▶ **What the exercise asks**
Turn the records below into a Markdown table with the columns n and Line. Give each nonblank line its own row, numbered in order, and leave out blank lines.

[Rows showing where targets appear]
◇ ◇ ◇ ◇
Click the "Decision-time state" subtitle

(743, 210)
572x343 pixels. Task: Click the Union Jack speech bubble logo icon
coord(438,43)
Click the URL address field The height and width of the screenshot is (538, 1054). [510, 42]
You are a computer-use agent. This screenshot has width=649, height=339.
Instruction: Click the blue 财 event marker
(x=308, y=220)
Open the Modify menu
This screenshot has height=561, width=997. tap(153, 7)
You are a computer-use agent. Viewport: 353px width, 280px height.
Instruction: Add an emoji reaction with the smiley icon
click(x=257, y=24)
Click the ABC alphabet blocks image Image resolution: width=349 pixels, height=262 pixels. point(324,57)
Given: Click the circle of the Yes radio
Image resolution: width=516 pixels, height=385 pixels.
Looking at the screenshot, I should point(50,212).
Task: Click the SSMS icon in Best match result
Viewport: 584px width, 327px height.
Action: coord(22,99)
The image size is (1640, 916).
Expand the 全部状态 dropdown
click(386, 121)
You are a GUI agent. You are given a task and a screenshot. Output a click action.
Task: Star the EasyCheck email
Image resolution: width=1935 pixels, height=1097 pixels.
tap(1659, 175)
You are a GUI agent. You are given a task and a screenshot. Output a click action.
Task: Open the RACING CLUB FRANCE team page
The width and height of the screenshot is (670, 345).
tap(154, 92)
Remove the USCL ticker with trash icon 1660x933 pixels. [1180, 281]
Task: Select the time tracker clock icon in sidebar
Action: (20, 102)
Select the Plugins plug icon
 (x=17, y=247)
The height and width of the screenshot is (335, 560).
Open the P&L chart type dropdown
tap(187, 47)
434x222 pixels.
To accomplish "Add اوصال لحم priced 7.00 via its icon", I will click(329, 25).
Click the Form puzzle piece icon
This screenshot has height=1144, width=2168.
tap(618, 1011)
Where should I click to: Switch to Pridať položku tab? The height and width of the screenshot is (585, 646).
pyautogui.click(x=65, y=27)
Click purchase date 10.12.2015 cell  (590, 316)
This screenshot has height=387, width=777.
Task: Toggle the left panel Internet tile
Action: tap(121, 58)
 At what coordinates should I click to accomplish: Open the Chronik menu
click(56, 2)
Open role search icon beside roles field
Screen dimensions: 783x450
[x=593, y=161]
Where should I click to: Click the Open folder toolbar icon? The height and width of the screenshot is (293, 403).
◇ ◇ ◇ ◇
▶ **Written response**
| n | Line |
|---|---|
| 1 | Click the "Decision-time state" subtitle |
| 2 | (743, 210) |
| 3 | 572x343 pixels. Task: Click the Union Jack speech bubble logo icon |
| 4 | coord(438,43) |
| 5 | Click the URL address field The height and width of the screenshot is (538, 1054). [510, 42] |
| 6 | You are a computer-use agent. This screenshot has width=649, height=339. |
| 7 | Instruction: Click the blue 财 event marker |
| 8 | (x=308, y=220) |
| 9 | Open the Modify menu |
| 10 | This screenshot has height=561, width=997. tap(153, 7) |
| 11 | You are a computer-use agent. Viewport: 353px width, 280px height. |
| 12 | Instruction: Add an emoji reaction with the smiley icon |
| 13 | click(x=257, y=24) |
| 14 | Click the ABC alphabet blocks image Image resolution: width=349 pixels, height=262 pixels. point(324,57) |
| 15 | Given: Click the circle of the Yes radio |
| 16 | Image resolution: width=516 pixels, height=385 pixels. |
| 17 | Looking at the screenshot, I should point(50,212). |
| 18 | Task: Click the SSMS icon in Best match result |
| 19 | Viewport: 584px width, 327px height. |
| 20 | Action: coord(22,99) |
| 21 | The image size is (1640, 916). |
| 22 | Expand the 全部状态 dropdown |
| 23 | click(386, 121) |
| 24 | You are a GUI agent. You are given a task and a screenshot. Output a click action. |
| 25 | Task: Star the EasyCheck email |
| 26 | Image resolution: width=1935 pixels, height=1097 pixels. |
| 27 | tap(1659, 175) |
| 28 | You are a GUI agent. You are given a task and a screenshot. Output a click action. |
| 29 | Task: Open the RACING CLUB FRANCE team page |
| 30 | The width and height of the screenshot is (670, 345). |
| 31 | tap(154, 92) |
| 32 | Remove the USCL ticker with trash icon 1660x933 pixels. [1180, 281] |
| 33 | Task: Select the time tracker clock icon in sidebar |
| 34 | Action: (20, 102) |
| 35 | Select the Plugins plug icon |
| 36 |  (x=17, y=247) |
| 37 | The height and width of the screenshot is (335, 560). |
| 38 | Open the P&L chart type dropdown |
| 39 | tap(187, 47) |
| 40 | 434x222 pixels. |
| 41 | To accomplish "Add اوصال لحم priced 7.00 via its icon", I will click(329, 25). |
| 42 | Click the Form puzzle piece icon |
| 43 | This screenshot has height=1144, width=2168. |
| 44 | tap(618, 1011) |
| 45 | Where should I click to: Switch to Pridať položku tab? The height and width of the screenshot is (585, 646). |
| 46 | pyautogui.click(x=65, y=27) |
| 47 | Click purchase date 10.12.2015 cell  (590, 316) |
| 48 | This screenshot has height=387, width=777. |
| 49 | Task: Toggle the left panel Internet tile |
| 50 | Action: tap(121, 58) |
| 51 |  At what coordinates should I click to accomplish: Open the Chronik menu |
| 52 | click(56, 2) |
| 53 | Open role search icon beside roles field |
| 54 | Screen dimensions: 783x450 |
| 55 | [x=593, y=161] |
| 56 | Where should I click to: Click the Open folder toolbar icon? The height and width of the screenshot is (293, 403). |